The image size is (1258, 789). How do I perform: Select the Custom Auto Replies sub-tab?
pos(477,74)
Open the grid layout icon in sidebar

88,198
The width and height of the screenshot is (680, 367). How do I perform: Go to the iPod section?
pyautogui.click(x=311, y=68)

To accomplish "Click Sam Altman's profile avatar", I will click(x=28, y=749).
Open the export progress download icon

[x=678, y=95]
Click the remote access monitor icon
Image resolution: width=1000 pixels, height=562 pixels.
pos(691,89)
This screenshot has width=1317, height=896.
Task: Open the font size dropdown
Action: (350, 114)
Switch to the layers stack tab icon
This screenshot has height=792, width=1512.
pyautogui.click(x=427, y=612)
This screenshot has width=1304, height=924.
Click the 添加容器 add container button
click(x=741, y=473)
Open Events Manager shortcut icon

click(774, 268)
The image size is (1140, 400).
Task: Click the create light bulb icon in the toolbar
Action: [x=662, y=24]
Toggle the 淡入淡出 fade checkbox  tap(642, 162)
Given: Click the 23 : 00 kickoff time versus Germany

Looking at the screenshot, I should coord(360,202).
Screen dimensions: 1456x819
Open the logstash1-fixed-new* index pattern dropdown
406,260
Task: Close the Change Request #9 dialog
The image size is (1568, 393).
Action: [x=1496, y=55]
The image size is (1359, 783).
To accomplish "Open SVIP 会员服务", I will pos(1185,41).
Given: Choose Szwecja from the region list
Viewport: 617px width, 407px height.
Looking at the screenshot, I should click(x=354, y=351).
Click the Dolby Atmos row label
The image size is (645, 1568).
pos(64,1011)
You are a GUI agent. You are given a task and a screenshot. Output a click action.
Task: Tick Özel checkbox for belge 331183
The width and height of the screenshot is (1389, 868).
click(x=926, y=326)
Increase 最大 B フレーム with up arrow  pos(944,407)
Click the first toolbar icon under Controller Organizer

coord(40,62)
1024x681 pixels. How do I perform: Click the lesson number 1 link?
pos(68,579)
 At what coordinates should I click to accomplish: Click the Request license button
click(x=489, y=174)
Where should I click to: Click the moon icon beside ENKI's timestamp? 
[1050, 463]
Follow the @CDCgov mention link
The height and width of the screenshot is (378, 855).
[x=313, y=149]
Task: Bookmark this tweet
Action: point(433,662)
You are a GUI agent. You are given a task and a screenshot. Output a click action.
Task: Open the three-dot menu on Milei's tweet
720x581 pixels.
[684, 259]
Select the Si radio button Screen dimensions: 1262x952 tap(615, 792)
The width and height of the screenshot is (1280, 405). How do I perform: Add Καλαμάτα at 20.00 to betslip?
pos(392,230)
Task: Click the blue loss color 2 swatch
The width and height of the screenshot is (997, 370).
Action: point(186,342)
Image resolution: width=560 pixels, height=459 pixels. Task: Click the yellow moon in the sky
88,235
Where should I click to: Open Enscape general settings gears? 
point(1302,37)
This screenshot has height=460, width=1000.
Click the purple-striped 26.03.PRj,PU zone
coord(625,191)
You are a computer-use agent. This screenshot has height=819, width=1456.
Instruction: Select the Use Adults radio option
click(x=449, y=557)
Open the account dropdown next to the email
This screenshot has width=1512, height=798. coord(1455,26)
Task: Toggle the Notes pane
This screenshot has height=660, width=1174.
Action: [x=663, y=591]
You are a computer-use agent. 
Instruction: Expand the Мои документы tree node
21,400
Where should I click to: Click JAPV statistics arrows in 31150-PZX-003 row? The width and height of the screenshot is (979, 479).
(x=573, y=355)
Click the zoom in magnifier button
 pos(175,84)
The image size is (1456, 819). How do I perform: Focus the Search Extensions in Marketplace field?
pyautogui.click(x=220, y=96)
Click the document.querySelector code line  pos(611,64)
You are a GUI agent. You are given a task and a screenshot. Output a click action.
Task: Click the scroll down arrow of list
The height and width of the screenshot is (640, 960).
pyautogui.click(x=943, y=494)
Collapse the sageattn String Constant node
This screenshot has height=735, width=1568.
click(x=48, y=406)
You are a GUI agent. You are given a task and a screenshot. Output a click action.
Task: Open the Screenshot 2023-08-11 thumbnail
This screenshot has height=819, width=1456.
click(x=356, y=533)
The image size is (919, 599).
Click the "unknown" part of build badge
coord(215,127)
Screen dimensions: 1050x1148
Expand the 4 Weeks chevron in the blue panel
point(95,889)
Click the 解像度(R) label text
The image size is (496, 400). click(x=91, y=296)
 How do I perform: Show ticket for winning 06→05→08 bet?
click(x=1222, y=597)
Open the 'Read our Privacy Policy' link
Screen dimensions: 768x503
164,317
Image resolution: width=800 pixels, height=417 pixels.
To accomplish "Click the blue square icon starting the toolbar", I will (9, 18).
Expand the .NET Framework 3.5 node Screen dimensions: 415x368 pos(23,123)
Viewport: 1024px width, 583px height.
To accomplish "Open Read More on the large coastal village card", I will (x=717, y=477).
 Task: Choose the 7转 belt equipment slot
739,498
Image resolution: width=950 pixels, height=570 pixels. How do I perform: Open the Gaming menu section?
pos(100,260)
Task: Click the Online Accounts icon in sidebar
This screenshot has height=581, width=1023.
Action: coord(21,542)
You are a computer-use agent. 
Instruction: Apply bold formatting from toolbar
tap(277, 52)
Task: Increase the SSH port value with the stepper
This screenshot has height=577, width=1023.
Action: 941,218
# # #
— What you will do —
Transcribe every item above, character for character, from the first line through the last.

— Full answer —
The image size is (1258, 789). How do I perform: Select the Custom Auto Replies sub-tab?
pos(477,74)
Open the grid layout icon in sidebar

88,198
The width and height of the screenshot is (680, 367). How do I perform: Go to the iPod section?
pyautogui.click(x=311, y=68)

To accomplish "Click Sam Altman's profile avatar", I will click(x=28, y=749).
Open the export progress download icon

[x=678, y=95]
Click the remote access monitor icon
Image resolution: width=1000 pixels, height=562 pixels.
pos(691,89)
This screenshot has width=1317, height=896.
Task: Open the font size dropdown
Action: (350, 114)
Switch to the layers stack tab icon
This screenshot has height=792, width=1512.
pyautogui.click(x=427, y=612)
This screenshot has width=1304, height=924.
Click the 添加容器 add container button
click(x=741, y=473)
Open Events Manager shortcut icon

click(774, 268)
The image size is (1140, 400).
Task: Click the create light bulb icon in the toolbar
Action: [x=662, y=24]
Toggle the 淡入淡出 fade checkbox  tap(642, 162)
Given: Click the 23 : 00 kickoff time versus Germany

Looking at the screenshot, I should coord(360,202).
Screen dimensions: 1456x819
Open the logstash1-fixed-new* index pattern dropdown
406,260
Task: Close the Change Request #9 dialog
The image size is (1568, 393).
Action: [x=1496, y=55]
The image size is (1359, 783).
To accomplish "Open SVIP 会员服务", I will pos(1185,41).
Given: Choose Szwecja from the region list
Viewport: 617px width, 407px height.
Looking at the screenshot, I should click(x=354, y=351).
Click the Dolby Atmos row label
The image size is (645, 1568).
pos(64,1011)
You are a GUI agent. You are given a task and a screenshot. Output a click action.
Task: Tick Özel checkbox for belge 331183
The width and height of the screenshot is (1389, 868).
click(x=926, y=326)
Increase 最大 B フレーム with up arrow  pos(944,407)
Click the first toolbar icon under Controller Organizer

coord(40,62)
1024x681 pixels. How do I perform: Click the lesson number 1 link?
pos(68,579)
 At what coordinates should I click to accomplish: Click the Request license button
click(x=489, y=174)
Where should I click to: Click the moon icon beside ENKI's timestamp? 
[1050, 463]
Follow the @CDCgov mention link
The height and width of the screenshot is (378, 855).
[x=313, y=149]
Task: Bookmark this tweet
Action: point(433,662)
You are a GUI agent. You are given a task and a screenshot. Output a click action.
Task: Open the three-dot menu on Milei's tweet
720x581 pixels.
[684, 259]
Select the Si radio button Screen dimensions: 1262x952 tap(615, 792)
The width and height of the screenshot is (1280, 405). How do I perform: Add Καλαμάτα at 20.00 to betslip?
pos(392,230)
Task: Click the blue loss color 2 swatch
The width and height of the screenshot is (997, 370).
Action: point(186,342)
Image resolution: width=560 pixels, height=459 pixels. Task: Click the yellow moon in the sky
88,235
Where should I click to: Open Enscape general settings gears? 
point(1302,37)
This screenshot has height=460, width=1000.
Click the purple-striped 26.03.PRj,PU zone
coord(625,191)
You are a computer-use agent. This screenshot has height=819, width=1456.
Instruction: Select the Use Adults radio option
click(x=449, y=557)
Open the account dropdown next to the email
This screenshot has width=1512, height=798. coord(1455,26)
Task: Toggle the Notes pane
This screenshot has height=660, width=1174.
Action: [x=663, y=591]
You are a computer-use agent. 
Instruction: Expand the Мои документы tree node
21,400
Where should I click to: Click JAPV statistics arrows in 31150-PZX-003 row? The width and height of the screenshot is (979, 479).
(x=573, y=355)
Click the zoom in magnifier button
 pos(175,84)
The image size is (1456, 819). How do I perform: Focus the Search Extensions in Marketplace field?
pyautogui.click(x=220, y=96)
Click the document.querySelector code line  pos(611,64)
You are a GUI agent. You are given a task and a screenshot. Output a click action.
Task: Click the scroll down arrow of list
The height and width of the screenshot is (640, 960).
pyautogui.click(x=943, y=494)
Collapse the sageattn String Constant node
This screenshot has height=735, width=1568.
click(x=48, y=406)
You are a GUI agent. You are given a task and a screenshot. Output a click action.
Task: Open the Screenshot 2023-08-11 thumbnail
This screenshot has height=819, width=1456.
click(x=356, y=533)
The image size is (919, 599).
Click the "unknown" part of build badge
coord(215,127)
Screen dimensions: 1050x1148
Expand the 4 Weeks chevron in the blue panel
point(95,889)
Click the 解像度(R) label text
The image size is (496, 400). click(x=91, y=296)
 How do I perform: Show ticket for winning 06→05→08 bet?
click(x=1222, y=597)
Open the 'Read our Privacy Policy' link
Screen dimensions: 768x503
164,317
Image resolution: width=800 pixels, height=417 pixels.
To accomplish "Click the blue square icon starting the toolbar", I will (9, 18).
Expand the .NET Framework 3.5 node Screen dimensions: 415x368 pos(23,123)
Viewport: 1024px width, 583px height.
To accomplish "Open Read More on the large coastal village card", I will (x=717, y=477).
 Task: Choose the 7转 belt equipment slot
739,498
Image resolution: width=950 pixels, height=570 pixels. How do I perform: Open the Gaming menu section?
pos(100,260)
Task: Click the Online Accounts icon in sidebar
This screenshot has height=581, width=1023.
Action: coord(21,542)
You are a computer-use agent. 
Instruction: Apply bold formatting from toolbar
tap(277, 52)
Task: Increase the SSH port value with the stepper
This screenshot has height=577, width=1023.
Action: 941,218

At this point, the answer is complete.